Gather all lines in the entries that include the word "will".

[Start of Attachment]

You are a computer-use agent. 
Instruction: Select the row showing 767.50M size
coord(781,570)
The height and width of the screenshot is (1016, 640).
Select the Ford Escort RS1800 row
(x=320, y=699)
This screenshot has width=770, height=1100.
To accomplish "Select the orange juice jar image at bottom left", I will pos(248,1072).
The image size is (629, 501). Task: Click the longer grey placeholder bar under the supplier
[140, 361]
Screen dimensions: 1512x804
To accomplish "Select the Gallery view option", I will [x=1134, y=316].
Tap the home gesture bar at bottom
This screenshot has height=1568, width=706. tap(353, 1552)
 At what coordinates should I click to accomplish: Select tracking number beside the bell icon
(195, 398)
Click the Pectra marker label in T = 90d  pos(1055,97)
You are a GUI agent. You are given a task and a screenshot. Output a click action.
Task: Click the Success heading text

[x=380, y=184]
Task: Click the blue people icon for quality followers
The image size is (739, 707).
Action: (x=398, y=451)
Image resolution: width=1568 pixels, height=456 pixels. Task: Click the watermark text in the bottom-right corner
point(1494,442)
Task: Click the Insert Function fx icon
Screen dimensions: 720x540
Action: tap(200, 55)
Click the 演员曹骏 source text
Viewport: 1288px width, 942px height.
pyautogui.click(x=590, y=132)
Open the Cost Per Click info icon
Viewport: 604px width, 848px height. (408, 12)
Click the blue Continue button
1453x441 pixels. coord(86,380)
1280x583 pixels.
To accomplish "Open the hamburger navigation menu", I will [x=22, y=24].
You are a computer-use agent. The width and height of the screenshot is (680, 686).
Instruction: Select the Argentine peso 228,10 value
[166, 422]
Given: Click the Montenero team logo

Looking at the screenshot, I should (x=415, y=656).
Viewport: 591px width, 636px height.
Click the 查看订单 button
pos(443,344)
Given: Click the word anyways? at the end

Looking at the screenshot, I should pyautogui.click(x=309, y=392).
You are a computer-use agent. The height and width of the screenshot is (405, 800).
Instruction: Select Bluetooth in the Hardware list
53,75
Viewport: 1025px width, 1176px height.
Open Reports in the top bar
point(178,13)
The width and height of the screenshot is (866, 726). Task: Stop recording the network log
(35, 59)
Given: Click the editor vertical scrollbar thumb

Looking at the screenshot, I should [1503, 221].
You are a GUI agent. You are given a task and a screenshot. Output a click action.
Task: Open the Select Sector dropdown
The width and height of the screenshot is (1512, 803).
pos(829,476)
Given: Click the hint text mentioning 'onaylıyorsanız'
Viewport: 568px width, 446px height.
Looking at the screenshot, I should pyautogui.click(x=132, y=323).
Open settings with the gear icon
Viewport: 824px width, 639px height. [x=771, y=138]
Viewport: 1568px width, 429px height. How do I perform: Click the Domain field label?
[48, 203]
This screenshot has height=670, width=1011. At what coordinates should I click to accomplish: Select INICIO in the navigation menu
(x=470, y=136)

[End of Attachment]

WRITTEN RESPONSE =>
To accomplish "Select the orange juice jar image at bottom left", I will pos(248,1072).
To accomplish "Select the Gallery view option", I will [x=1134, y=316].
To accomplish "Open the hamburger navigation menu", I will [x=22, y=24].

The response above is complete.